Caroline Meijers avait essayé de leur faire croire que ce Syrien séjournait chez elle. Mais en l’absence d’affaires personnelles, la maréchaussée a rapidement déduit qu’il n’y avait jamais mis les pieds. «Je suis une mauvaise menteuse», admet avec du recul la présidente du MJSSP. Une année après les faits, elle affirme ne pas craindre de devoir y répondre derrière les barreaux. «J’irai en prison avec joie et fière de montrer une autre moralité.

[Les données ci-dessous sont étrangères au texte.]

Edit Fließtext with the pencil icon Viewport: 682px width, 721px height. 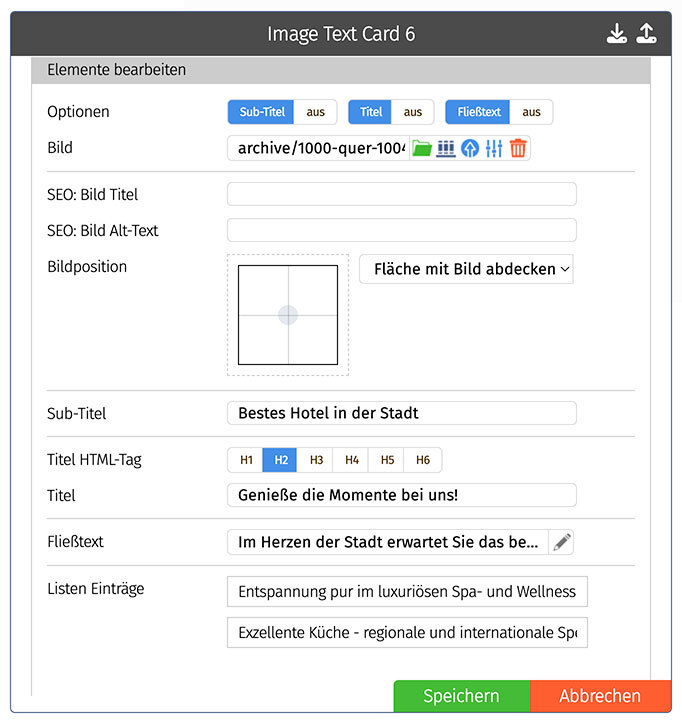click(x=562, y=542)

Faisons preuve de courage», conclut-elle.
«Esprit de solidarité»
La poursuite qui la vise constitue «une ingérence dans la liberté d’association et de réunion pacifique», estime son avocat. Selon lui, les faits qui lui sont imputés le sont en sa qualité de membre du Mouvement de soutien aux sans-papiers et migrant·es. «Pour des activités qui visent la réalisation du but du mouvement», précise bien Me Olivier Peter. Une liberté protégée par l’article 10 de la Cour européenne des droits de l’homme. «L’autorité doit démontrer par exemple qu’il existe un besoin social impérieux de poursuivre et de sanctionner une activiste pacifique pour avoir apporté de l’aide désintéressée à une personne en situation de vulnérabilité», écrit-il dans ses observations expédiées le 3 avril au Ministère public jurassien. «Nous demandons l’abandon des charges», a-t-il confirmé lundi au Courrier.
Déplorant l’absence de jurisprudence pour ce genre d’affaires, il convoque aussi «l’esprit de solidarité et d’ouverture au monde» mentionné dans le préambule de la Constitution suisse en invitant la justice à procéder au classement du dossier. Si tel n’était pas le cas, sa cliente ferait sans doute opposition à toute procédure pénale et un procès pourrait suivre.